__What is asked__
(a) Answer these questions from the ANOVA lesson, one answer per line, marked the same way:
(i) What is the dependent variable in the example?
(ii) What does the lesson say the Within-Group Sum of Squares measures?
(iii) What equation does the lesson give as the fundamental relationship?
(b) Reproduce the ANOVA lesson word for word, starting with "1. Total Sum" and going on through "of Squares (SSB)".
(c) List every sum of squares that the ANOVA lesson defines, with its abbreviation.

Save or print this lesson:

Lesson 2: One-Way ANOVA Procedure

Step-by-Step Calculations and the ANOVA Table

What is One-Way ANOVA?

One-way ANOVA is used when we have:

One categorical independent variable (called a factor) with 3+ levels (groups)
One quantitative dependent variable (the measurement we're comparing)

Example

Factor: Teaching method (Traditional, Flipped, Project-based)

Dependent variable: Final exam score

This is "one-way" because we're looking at the effect of ONE factor (teaching method).

Note: There's also two-way ANOVA (two factors) and other variations, but we'll focus on one-way ANOVA in this course.

Understanding Sum of Squares

ANOVA breaks down the total variation in the data into two components:

1. Total Sum of Squares (SST)

Measures the total variation of all observations from the grand mean.

SST = Σ(x_ij - x̄)²

Where:

x_ij = individual observation (i-th observation in j-th group)
x̄ = grand mean (mean of ALL observations)

2. Between-Group Sum of Squares (SSB)

Measures the variation between group means.

SSB = Σn_j(x̄_j - x̄)²

Where:

n_j = sample size of group j
x̄_j = mean of group j
x̄ = grand mean

3. Within-Group Sum of Squares (SSW)

Measures the variation within each group (error/residual).

SSW = Σ(x_ij - x̄_j)²

Where:

x_ij = individual observation in group j
x̄_j = mean of group j

Fundamental Relationship

SST = SSB + SSW

Total variation = Variation between groups + Variation within groups

This is the key partitioning that makes ANOVA work!

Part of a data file

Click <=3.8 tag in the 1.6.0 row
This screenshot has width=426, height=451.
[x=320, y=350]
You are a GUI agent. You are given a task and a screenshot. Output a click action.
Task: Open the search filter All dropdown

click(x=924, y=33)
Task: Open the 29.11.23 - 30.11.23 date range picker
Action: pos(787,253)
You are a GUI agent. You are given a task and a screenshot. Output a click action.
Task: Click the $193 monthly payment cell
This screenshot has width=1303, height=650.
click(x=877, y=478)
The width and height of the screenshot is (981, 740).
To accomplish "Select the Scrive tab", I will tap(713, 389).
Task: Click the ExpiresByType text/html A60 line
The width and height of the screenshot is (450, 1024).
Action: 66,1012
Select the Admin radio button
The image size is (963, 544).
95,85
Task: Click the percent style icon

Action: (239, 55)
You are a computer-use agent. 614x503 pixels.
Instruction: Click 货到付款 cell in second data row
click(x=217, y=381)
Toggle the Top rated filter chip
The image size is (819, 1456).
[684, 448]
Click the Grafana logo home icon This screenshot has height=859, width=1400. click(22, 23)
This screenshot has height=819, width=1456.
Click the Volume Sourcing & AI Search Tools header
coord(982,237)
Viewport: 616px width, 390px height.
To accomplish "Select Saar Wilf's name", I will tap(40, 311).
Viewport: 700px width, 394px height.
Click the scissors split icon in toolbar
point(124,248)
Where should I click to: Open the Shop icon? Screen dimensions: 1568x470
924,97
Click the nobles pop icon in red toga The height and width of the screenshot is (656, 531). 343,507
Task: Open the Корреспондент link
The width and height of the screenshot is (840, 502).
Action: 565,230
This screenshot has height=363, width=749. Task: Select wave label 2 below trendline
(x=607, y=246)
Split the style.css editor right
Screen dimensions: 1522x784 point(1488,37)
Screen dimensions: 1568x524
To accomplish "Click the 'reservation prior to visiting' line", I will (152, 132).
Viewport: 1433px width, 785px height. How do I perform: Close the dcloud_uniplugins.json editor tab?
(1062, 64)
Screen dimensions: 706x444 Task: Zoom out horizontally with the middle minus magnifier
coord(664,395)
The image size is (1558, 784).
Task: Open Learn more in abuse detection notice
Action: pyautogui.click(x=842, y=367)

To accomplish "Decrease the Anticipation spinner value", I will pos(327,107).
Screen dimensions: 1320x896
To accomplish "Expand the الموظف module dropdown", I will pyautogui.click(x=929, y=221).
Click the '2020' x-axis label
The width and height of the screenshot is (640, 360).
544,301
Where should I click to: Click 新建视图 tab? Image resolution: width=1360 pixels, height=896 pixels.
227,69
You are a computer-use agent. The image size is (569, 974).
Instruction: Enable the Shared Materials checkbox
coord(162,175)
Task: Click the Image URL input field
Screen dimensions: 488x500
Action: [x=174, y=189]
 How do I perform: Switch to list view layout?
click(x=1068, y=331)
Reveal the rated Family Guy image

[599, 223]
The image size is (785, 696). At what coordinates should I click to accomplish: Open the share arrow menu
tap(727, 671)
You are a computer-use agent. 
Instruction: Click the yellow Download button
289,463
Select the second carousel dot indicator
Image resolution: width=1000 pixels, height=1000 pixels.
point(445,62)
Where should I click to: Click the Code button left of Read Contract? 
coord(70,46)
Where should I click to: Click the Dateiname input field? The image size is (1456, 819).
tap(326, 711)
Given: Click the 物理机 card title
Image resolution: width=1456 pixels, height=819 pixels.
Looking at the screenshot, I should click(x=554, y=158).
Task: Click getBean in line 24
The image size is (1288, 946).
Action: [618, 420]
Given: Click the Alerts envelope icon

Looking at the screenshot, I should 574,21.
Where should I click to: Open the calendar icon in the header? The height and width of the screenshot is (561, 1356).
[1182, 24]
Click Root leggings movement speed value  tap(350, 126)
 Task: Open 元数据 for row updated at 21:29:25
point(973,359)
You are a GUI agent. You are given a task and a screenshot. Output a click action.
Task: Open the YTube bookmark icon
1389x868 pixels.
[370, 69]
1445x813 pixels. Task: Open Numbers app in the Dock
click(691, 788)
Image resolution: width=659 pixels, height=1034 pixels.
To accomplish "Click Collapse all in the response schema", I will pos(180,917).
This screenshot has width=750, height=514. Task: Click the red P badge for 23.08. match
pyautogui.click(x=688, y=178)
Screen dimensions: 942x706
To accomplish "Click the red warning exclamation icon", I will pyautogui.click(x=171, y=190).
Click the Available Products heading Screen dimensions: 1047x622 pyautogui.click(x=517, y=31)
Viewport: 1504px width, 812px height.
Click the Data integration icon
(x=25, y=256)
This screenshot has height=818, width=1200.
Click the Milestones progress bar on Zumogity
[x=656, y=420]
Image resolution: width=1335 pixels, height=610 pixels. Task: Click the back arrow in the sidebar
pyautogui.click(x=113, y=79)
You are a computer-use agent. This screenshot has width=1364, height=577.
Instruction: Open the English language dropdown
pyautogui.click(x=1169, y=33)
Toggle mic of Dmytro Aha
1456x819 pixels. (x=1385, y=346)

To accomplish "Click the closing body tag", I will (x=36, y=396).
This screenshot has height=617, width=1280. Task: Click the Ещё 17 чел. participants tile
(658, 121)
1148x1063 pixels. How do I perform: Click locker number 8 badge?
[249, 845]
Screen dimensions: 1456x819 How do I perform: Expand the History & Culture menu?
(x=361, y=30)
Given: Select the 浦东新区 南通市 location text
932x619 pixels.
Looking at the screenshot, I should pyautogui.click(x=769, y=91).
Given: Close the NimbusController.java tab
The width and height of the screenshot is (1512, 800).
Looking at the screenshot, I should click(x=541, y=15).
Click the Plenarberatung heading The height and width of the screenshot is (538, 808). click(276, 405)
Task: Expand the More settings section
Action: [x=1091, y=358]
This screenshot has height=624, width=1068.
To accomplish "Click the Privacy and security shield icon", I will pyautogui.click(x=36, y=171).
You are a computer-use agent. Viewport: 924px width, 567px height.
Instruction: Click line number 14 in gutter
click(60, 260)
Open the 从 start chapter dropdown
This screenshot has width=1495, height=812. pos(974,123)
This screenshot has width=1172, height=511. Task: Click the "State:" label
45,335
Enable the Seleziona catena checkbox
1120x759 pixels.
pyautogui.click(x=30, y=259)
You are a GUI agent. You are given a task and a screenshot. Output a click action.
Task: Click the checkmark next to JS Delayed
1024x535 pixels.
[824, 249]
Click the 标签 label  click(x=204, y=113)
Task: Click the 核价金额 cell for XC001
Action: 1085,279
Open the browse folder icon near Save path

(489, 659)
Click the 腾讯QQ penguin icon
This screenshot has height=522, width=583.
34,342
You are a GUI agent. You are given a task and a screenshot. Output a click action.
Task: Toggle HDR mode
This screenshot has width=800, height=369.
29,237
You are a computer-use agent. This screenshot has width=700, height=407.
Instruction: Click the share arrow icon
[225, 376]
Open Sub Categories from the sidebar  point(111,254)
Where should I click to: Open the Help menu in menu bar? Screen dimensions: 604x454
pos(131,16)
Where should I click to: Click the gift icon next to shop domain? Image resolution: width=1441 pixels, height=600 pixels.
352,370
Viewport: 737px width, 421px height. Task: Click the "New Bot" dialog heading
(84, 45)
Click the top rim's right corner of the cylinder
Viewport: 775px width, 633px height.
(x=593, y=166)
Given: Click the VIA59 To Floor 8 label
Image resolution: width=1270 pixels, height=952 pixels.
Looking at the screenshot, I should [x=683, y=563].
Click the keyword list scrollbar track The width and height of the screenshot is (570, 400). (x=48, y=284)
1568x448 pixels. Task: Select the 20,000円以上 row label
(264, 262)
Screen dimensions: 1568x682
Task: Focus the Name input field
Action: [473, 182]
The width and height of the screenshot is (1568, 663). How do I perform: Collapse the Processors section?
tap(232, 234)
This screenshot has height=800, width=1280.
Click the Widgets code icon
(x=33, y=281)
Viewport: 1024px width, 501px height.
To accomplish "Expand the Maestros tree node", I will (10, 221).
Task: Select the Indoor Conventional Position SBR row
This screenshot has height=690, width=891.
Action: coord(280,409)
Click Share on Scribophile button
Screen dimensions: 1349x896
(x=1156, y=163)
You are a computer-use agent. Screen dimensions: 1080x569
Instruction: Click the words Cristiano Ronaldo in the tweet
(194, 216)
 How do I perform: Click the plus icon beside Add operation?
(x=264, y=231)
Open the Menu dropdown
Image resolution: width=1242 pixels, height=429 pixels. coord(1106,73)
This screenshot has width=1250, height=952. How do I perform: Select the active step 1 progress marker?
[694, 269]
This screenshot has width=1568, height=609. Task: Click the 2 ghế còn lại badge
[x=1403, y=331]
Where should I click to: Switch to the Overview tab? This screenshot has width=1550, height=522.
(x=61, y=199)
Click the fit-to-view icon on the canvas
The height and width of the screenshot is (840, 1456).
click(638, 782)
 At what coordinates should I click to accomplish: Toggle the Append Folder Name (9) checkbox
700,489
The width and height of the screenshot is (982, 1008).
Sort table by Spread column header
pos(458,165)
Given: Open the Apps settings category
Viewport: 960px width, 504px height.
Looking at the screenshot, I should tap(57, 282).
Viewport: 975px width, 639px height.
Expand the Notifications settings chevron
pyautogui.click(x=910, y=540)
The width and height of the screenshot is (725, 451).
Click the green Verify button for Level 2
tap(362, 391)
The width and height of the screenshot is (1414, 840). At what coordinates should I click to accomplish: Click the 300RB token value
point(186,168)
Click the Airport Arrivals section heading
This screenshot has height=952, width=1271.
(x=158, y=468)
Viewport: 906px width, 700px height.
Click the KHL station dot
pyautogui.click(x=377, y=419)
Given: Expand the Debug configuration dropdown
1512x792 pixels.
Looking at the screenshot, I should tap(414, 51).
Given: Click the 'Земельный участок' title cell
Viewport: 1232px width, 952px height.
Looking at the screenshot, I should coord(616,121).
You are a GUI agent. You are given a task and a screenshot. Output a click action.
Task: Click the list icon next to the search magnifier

__Answers to the exercises__
(a)
(i) Final exam score
(ii) The variation within each group (error/residual)
(iii) SST = SSB + SSW

(b)
1. Total Sum of Squares (SST)

Measures the total variation of all observations from the grand mean.

SST = Σ(x_ij - x̄)²

Where:

x_ij = individual observation (i-th observation in j-th group)
x̄ = grand mean (mean of ALL observations)

2. Between-Group Sum of Squares (SSB)

(c)
Total Sum of Squares (SST)
Between-Group Sum of Squares (SSB)
Within-Group Sum of Squares (SSW)